[EXERCISE DETAILS]
Within the data below, copy each line where the string "tool" is found.

[RECORDS FOR THIS EXERCISE]
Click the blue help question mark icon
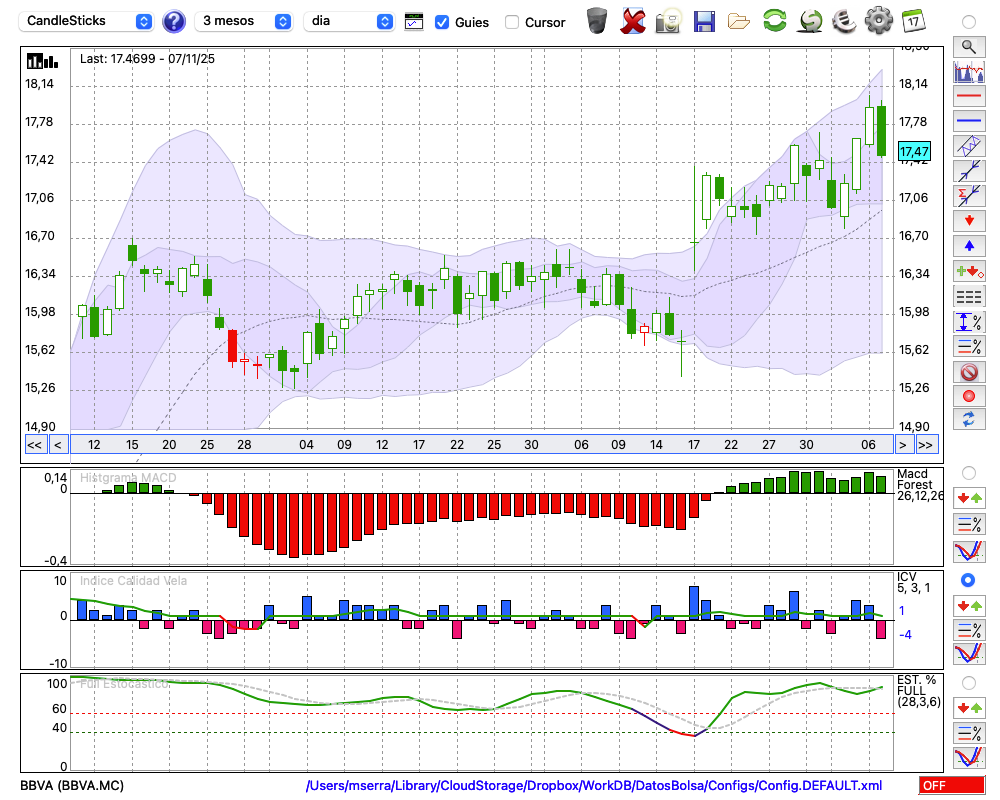This screenshot has height=800, width=1000. click(x=173, y=21)
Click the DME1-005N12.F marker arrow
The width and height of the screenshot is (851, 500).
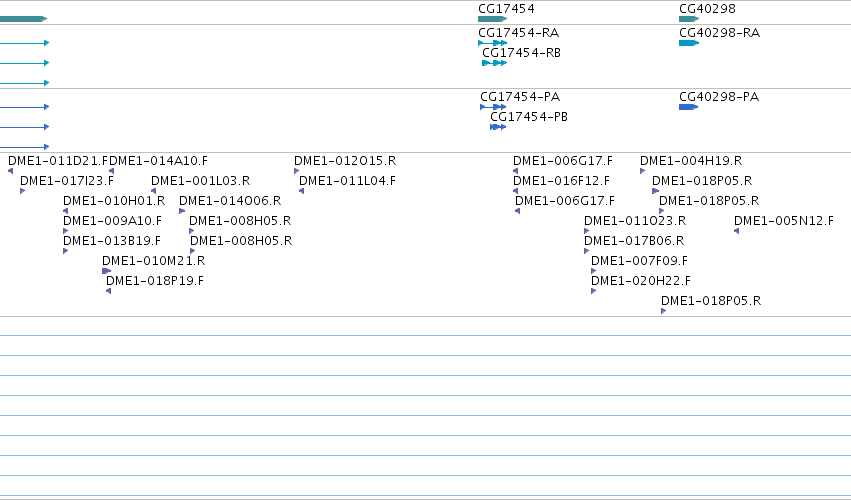(736, 231)
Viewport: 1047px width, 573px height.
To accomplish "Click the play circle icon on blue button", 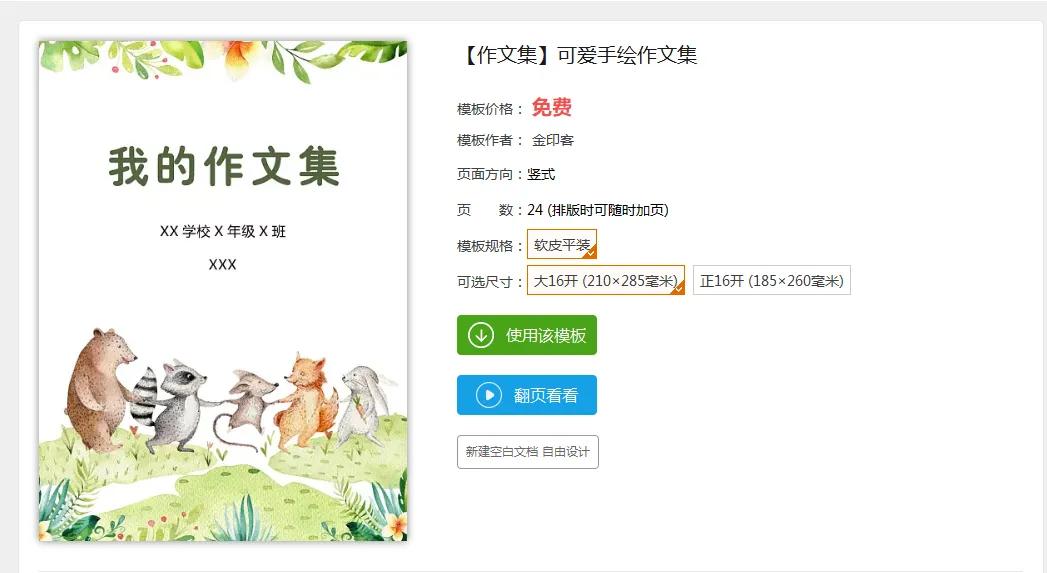I will coord(489,395).
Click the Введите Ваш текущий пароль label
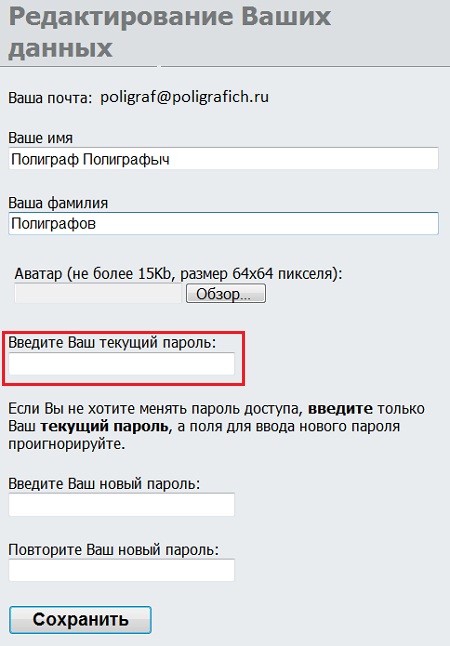 click(112, 342)
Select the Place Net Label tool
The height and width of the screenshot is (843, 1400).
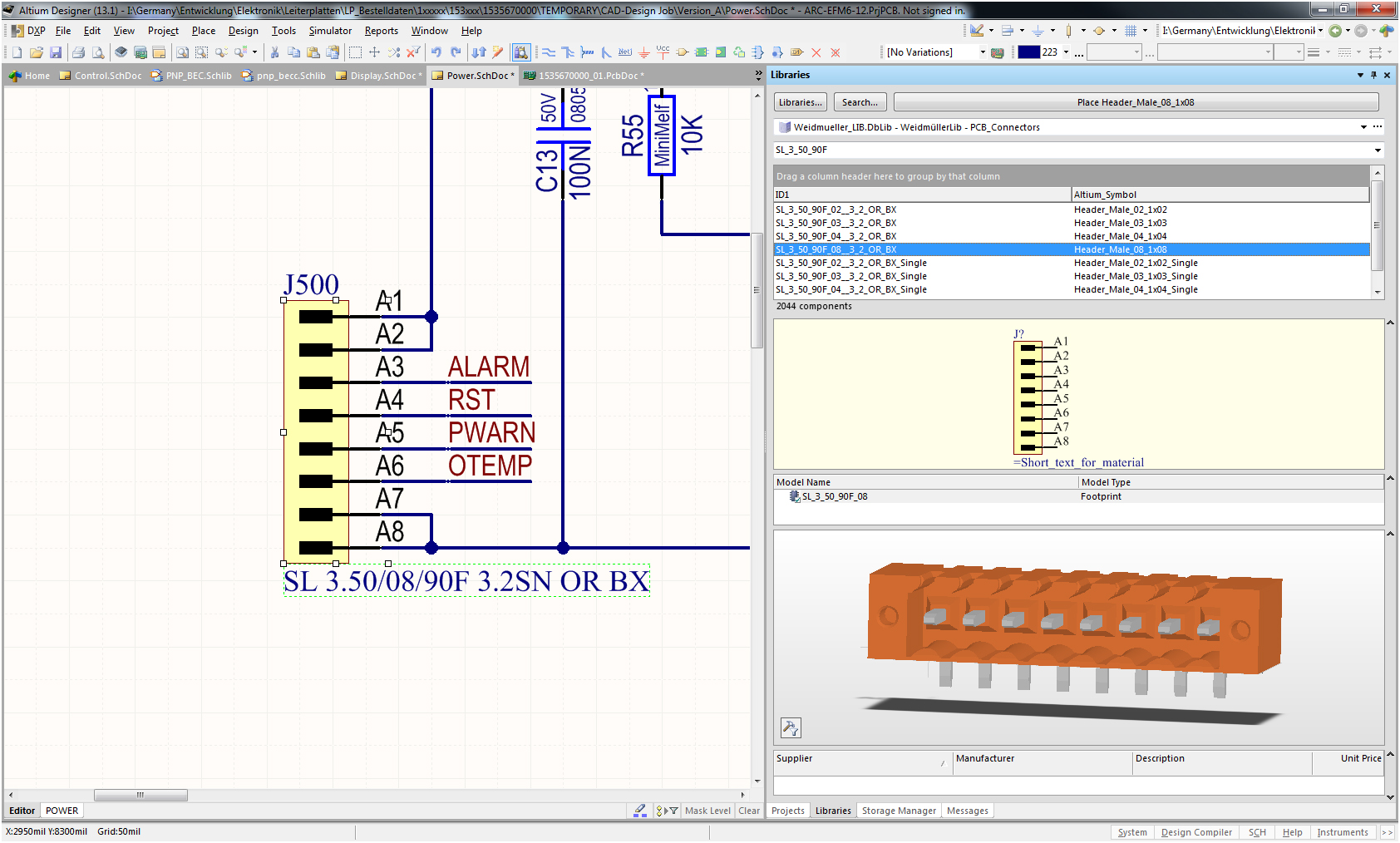625,52
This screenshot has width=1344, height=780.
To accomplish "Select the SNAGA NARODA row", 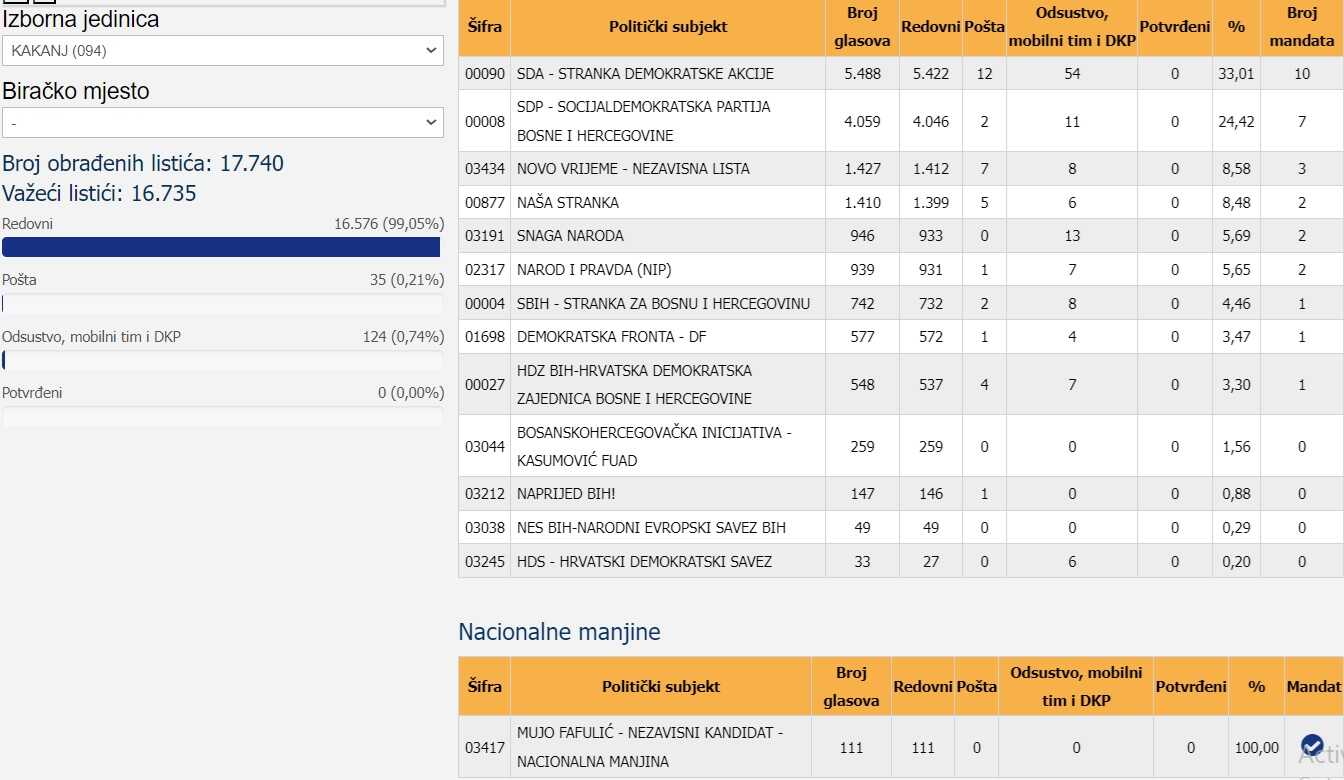I will click(570, 236).
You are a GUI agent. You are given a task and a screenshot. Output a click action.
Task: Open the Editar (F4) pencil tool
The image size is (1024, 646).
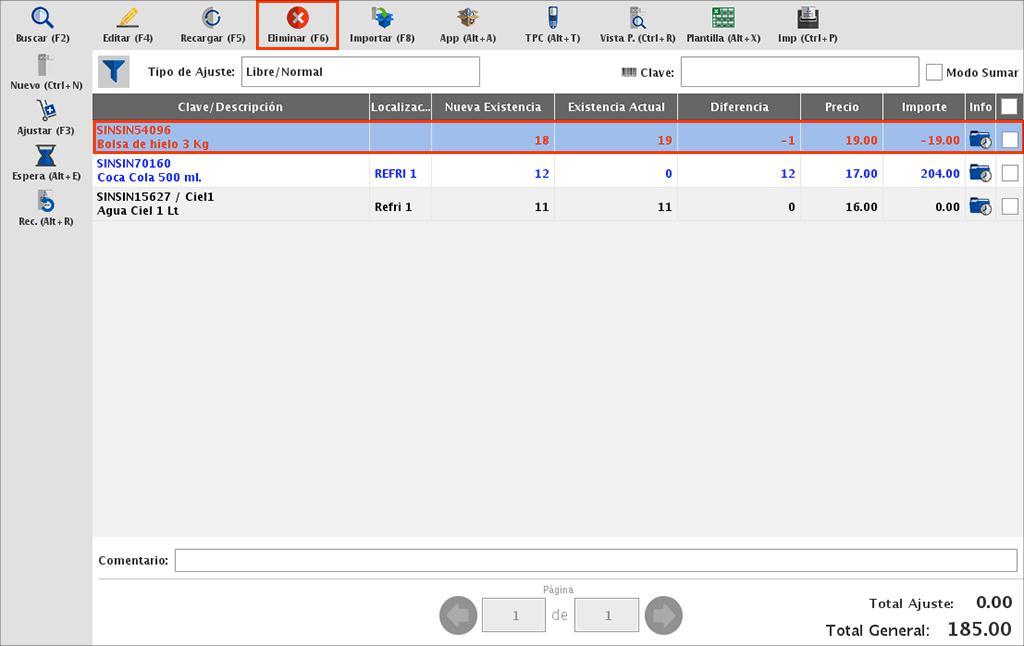pyautogui.click(x=127, y=19)
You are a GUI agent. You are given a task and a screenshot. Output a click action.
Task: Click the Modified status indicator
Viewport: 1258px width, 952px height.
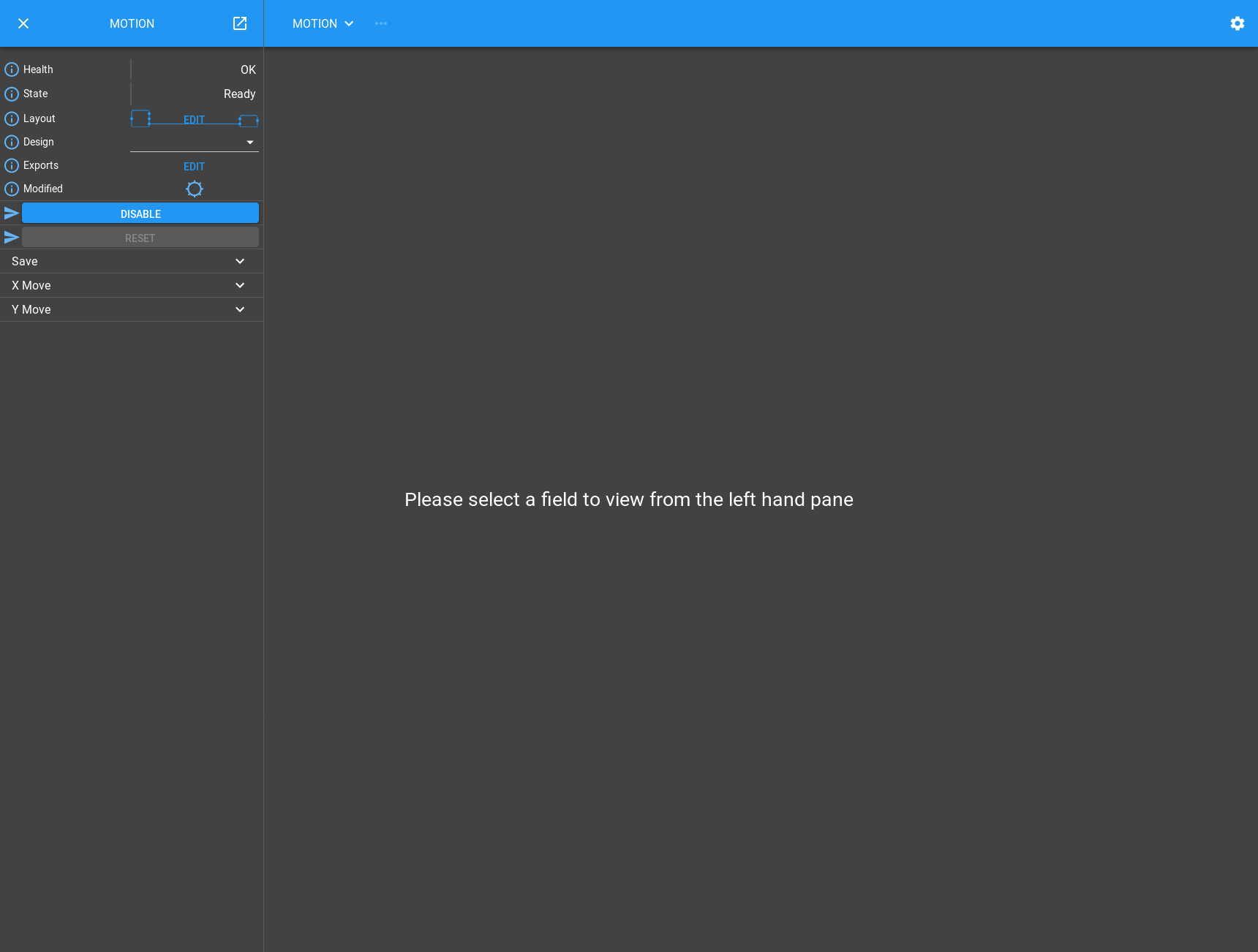194,189
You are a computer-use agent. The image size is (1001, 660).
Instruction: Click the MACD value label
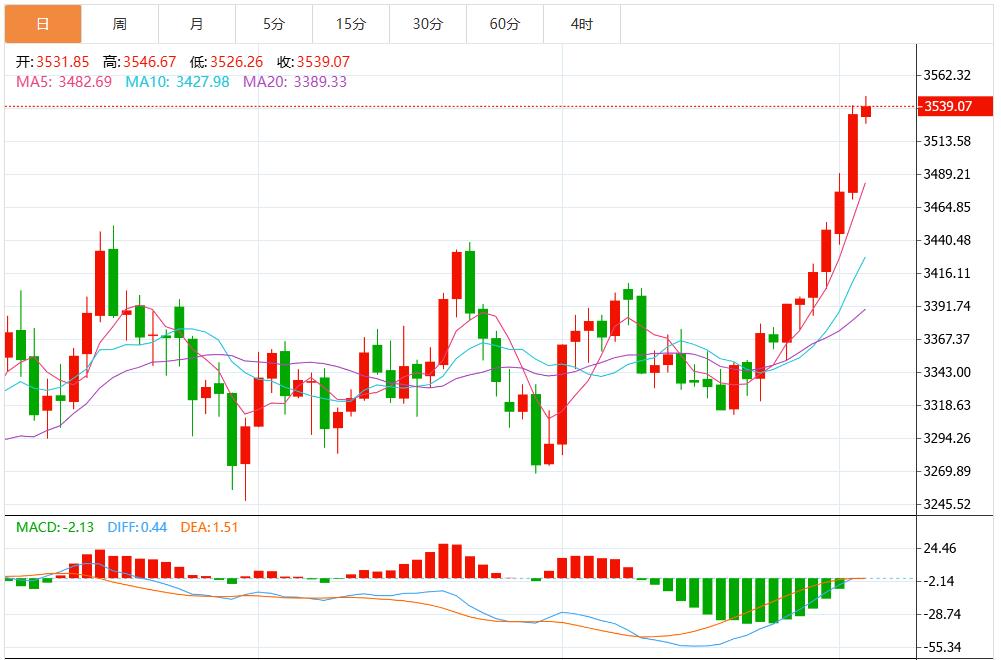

[RESPONSE FOR THIS EXERCISE]
Select the Place Net Label tool
Task: Open the Editar (F4) pencil tool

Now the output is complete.